In knapp einem Drittel der indischen Dörfer und Städte haben die Menschen bereits den Weg eingeschlagen, der sich als erfolgreich erwiesen hat, um die Lebensqualität zu verbessern. Sie sind nun im zweiten Schritt dabei, ihn sozial und umweltverträglich gestalten. Doch der großen Mehrheit der Inder fehlt noch immer Strom zum Kochen, Licht, sauberes Trinkwasser und medizinische Versorgung. Sie haben keine schützenden Unterkünfte bei Naturkatastrophen und zu wenig Wissen, um sich an öffentlichen Debatten zu beteiligen.
Die Menschheit hat in den vergangenen Jahrhunderten große Fortschritte in ihren Fähigkeiten erzielt, die Hygiene und Gesundheit zu verbessern und das soziale Umfeld und die Natur zu schützen. Harte Arbeit und die Anstrengungen der Wissenschaft haben uns dorthin geführt. Auch Indien ist bereits auf diesem Weg. Es gibt keinen Grund, warum Menschen in den Armensiedlungen nicht die bewährten Kenntnisse nutzen sollten, die neue Technologien, eine angemessene Infrastruktur und eine moderne Energieversorgung ermöglichen. Aus Gründen der Gleichheit und Gerechtigkeit darf der großen Mehrheit von Indiens Bevölkerung der Fortschritt nicht verweigert werden. Je schneller wir die soziale Lücke schließen, desto schneller werden Frieden und Harmonie in der Gesellschaft einkehren, die auch der Umwelt zugutekommen.

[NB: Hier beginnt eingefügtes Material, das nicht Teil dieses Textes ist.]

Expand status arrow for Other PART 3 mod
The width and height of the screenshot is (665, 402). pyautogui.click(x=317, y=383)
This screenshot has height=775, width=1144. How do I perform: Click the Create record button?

Politik und Wissenschaft starren manchmal auf eher simple Zusammenhänge – etwa dass Armut zur Zerstörung der Umwelt führt oder die verschmutzte Luft beim Kochen in Innenräumen die Gesundheit von Frauen gefährdet. Das hat uns in den vergangenen vier bis fünf Jahrzehnten nicht wirklich weiter gebracht. Es hat Subventionsprogramme für moderne Brennstoffe gegeben, Initiativen zur Verteilung von sauberen Herden und Solarlampen sowie einige Pilotprojekte für die dezentrale Versorgung mit Solarenergie, die Hilfsorganisationen mit Unterstützung der Regierung durchgeführt haben. Ein tiefgreifender Wandel ist dadurch aber nicht eingetreten.

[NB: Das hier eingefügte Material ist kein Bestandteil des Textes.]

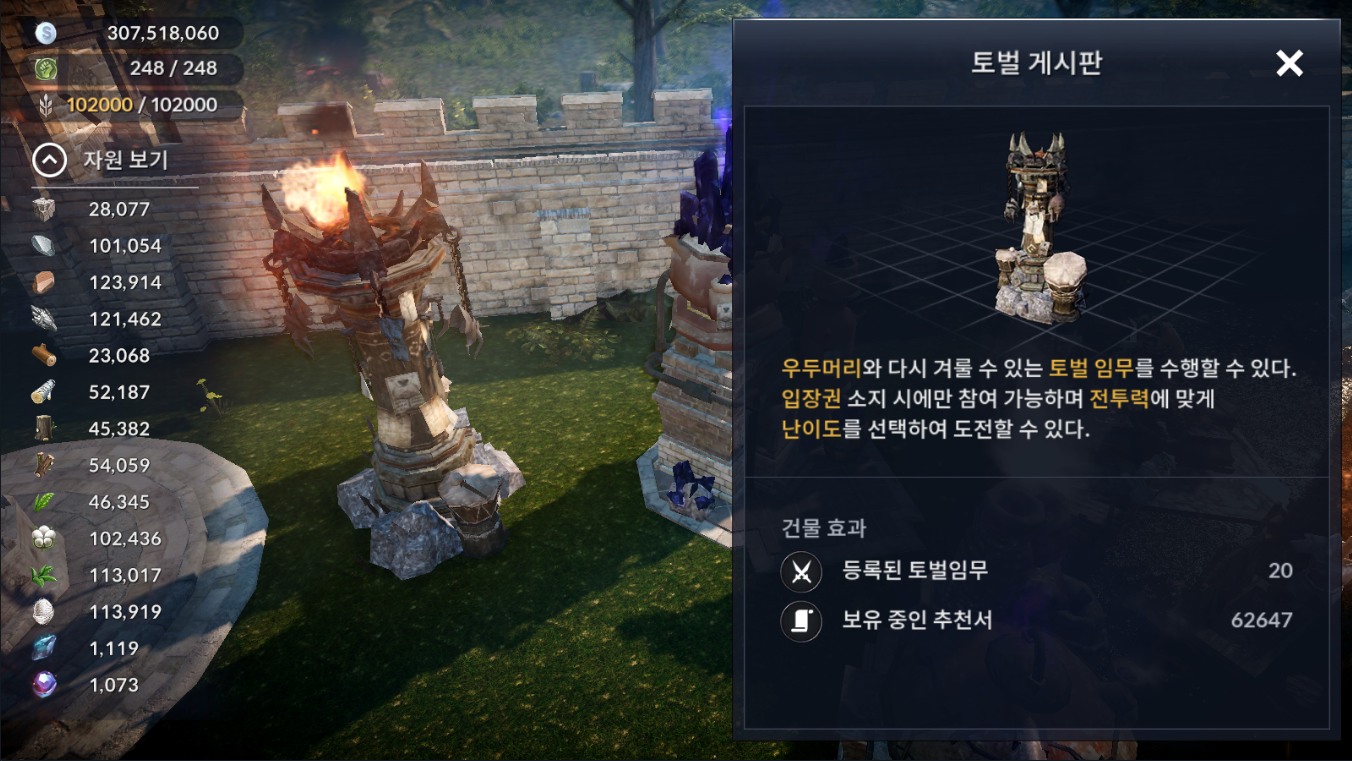
Task: Click the wheat food icon beside 102000 / 102000
Action: tap(46, 105)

Fragwürdige Suche nach einem alternativen Weg
Es ist an der Zeit, die wirre Suche nach einem alternativen Wachstumsweg zu hinterfragen. Sie ist im Blick auf Effizienz und Gerechtigkeit höchst fragwürdig. Warum sollte sich Indien dem Wissen um die effiziente Flächennutzung beim Städtebau verweigern, nach dem auf einem kleinen Straßenabschnitt sämtliche Infrastruktur untergebracht werden kann: Rohre für die Wasserversorgung, Abwasserkanäle, Leitungen für Strom und Telekommunikation, Straßenbeleuchtung, darüber begrünte Alleen?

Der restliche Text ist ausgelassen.